Fig. 3 HRTEM images of (a) CA-4.3, (b) TiO₂/CA-4.3, (c) CA-9.3, and (d) TiO₂/CA-9.3.

Effect of porous structure and wettability on DMP adsorption

The DMP adsorption on TiO₂/CA-X is evaluated by kinetic adsorption curves in Fig. 4, and the one-hour absorption amount is listed in Table 1. CA-3.1 and CA-4.3 present the similar adsorption behaviors (dashed line) with ca. 8 mg g⁻¹ DMP amount upon one-hour absorption, which is less than the amount of 10 mg g⁻¹ on CA-9.3. After assembling TiO₂, DMP adsorption on three TiO₂/CA-X samples (solid lines) decreases in different levels compared with each pristine CA-X. It decreases from 10 to 4 mg g⁻¹ when comparing CA-9.3 with TiO₂/CA-9.3, and from ca. 8 to 6 mg g⁻¹ upon assembling TiO₂ on CA-3.1 or CA-4.3. It was reported the volume of mesopores and micropores determined the adsorption of organic micro pollutants, such as microcystins by activated carbons.^37,38 The total volume of micropores and mesopores for CA-3.1, CA-4.3 and CA-9.3 (listed in Table 1) is about 0.88, 0.96 and 1.2 cm³ g⁻¹, respectively. The volume data well accounts for the similar DMP adsorption capacities of CA-3.1 and CA-4.3 and the highest adsorption amount of CA-9.3. After assembling TiO₂ on CA-X, the total volume of all three samples decreases significantly to the same level of ∼0.17 cm³ g⁻¹, as presented in Table 1. The volume decrease of all three samples are consistent with their adsorption amount decrease, but the comparable 0.17 cm³ g⁻¹ total volume cannot explain their different adsorption capacity, e.g. 4 mg g⁻¹ in TiO₂/CA-9.3 and the 6 mg g⁻¹ in TiO₂/CA-3.1 and TiO₂/CA-4.3.

Fig. 4 The adsorption curves for DMP onto CA-X, TiO₂/CA-X, and pristine TiO₂.

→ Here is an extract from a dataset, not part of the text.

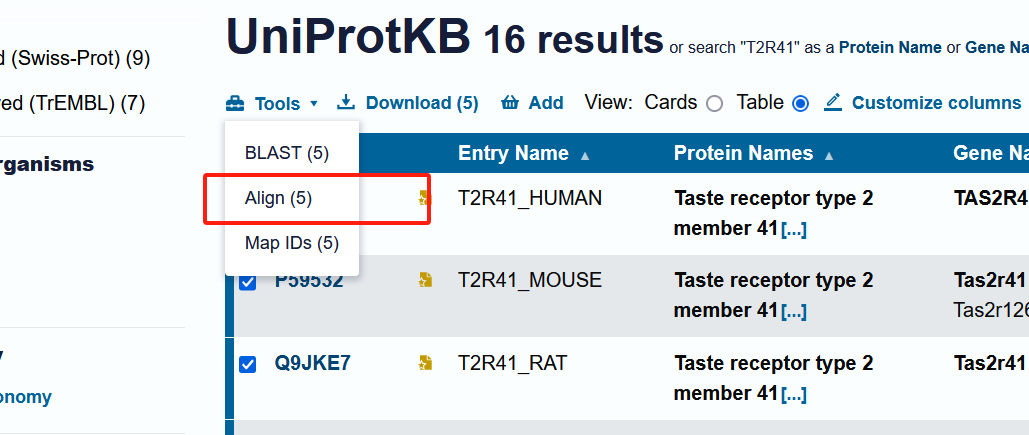Click reviewed icon beside T2R41_RAT
Image resolution: width=1029 pixels, height=435 pixels.
click(x=425, y=363)
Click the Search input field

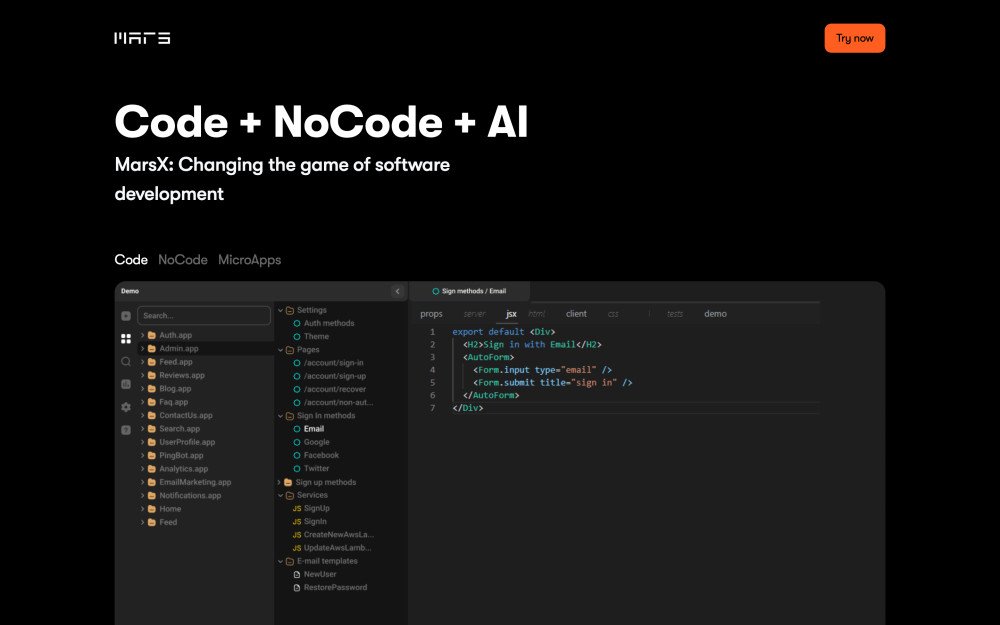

In addition to pore volume, the wettability of adsorbent also plays a vital role on its absorption performance, for example, the hydrophilic TiO₂ possesses the negligible DMP adsorption in Fig. 4. Fig. 5 presents the contact angle results and the droplet images of all samples as well. It can be seen that all CA-X samples are hydrophobic with apparent contact angles over 120°. After loading hydrophilic TiO₂ with a contact angle of less than 10°, all samples change to be hydrophilic accompanying with the decrease of contact angles. Notably, TiO₂/CA-9.3 shows the smallest contact angle ca. 70° in three TiO₂/CA-X samples, which is consistent with its unique pore structure that hydrophilic TiO₂ was dispersed on both inner and outer surface of CA-9.3. The hydrophilic nature of TiO₂/CA-9.3 enables it to be more inclined to adsorb H₂O but not DMP. Thus, TiO₂/CA-9.3 gives the lowest DMP adsorption amount, as shown in Table 1.

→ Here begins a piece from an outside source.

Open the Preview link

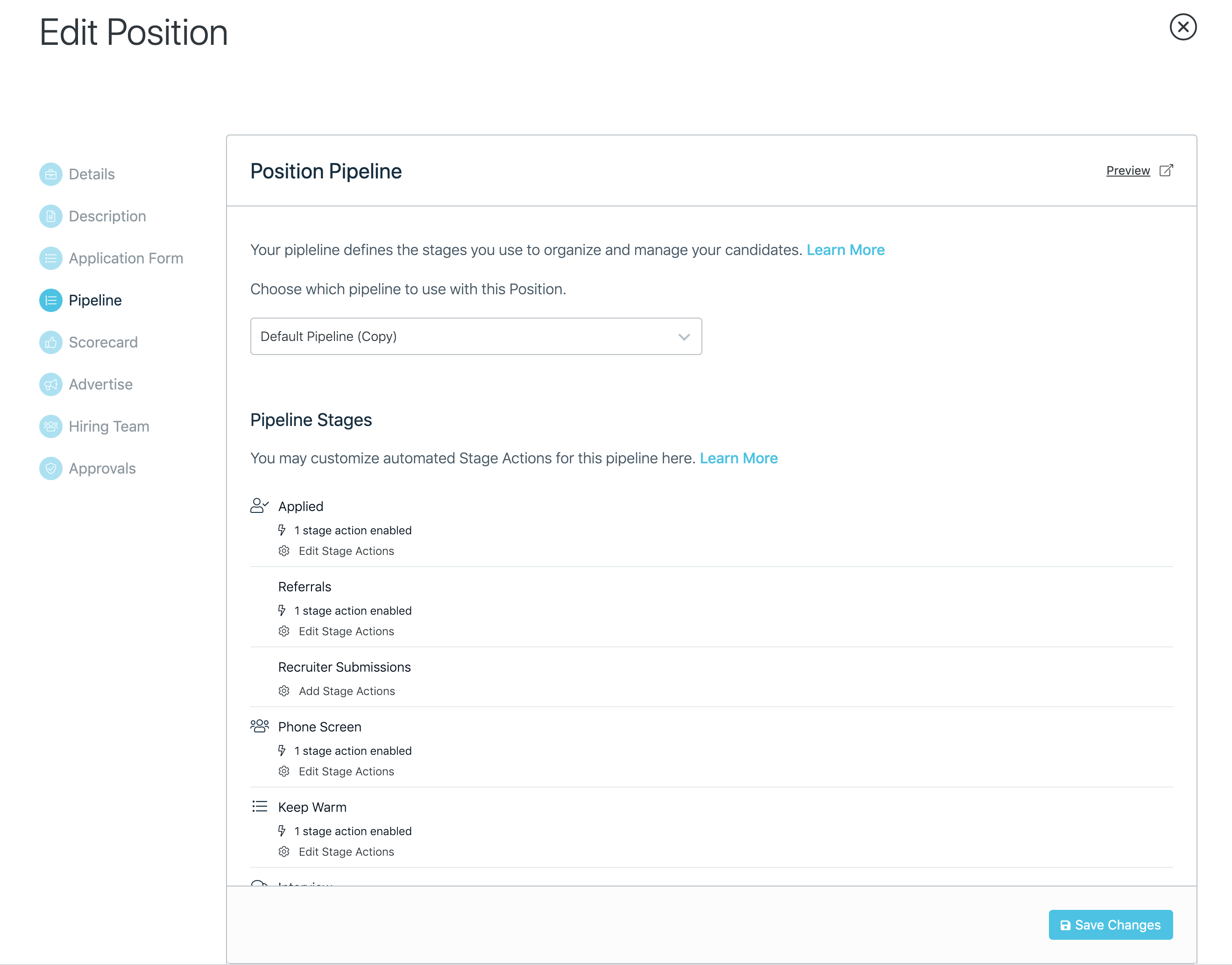coord(1127,170)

Fig. 5 Contact angle and droplet images of CA-X and TiO₂/CA-X.

Photocatalytic degradation of DMP

DMP was chosen as the target pollutant to study the influence of pore structure on the photocatalytic activities of TiO₂/CA-X samples. It should be noted that no DMP degradation occurred when irradiating TiO₂/CA-X photocatalysts with visible light (λ > 420 nm). As previous reports,^39,40 the photodegradation process in our case occurs with UV-light irradiation of photocatalysts and carbon does not sensitize TiO₂, though the visible absorption related to carbon is observed in UV-vis absorption spectra (Fig. S3†).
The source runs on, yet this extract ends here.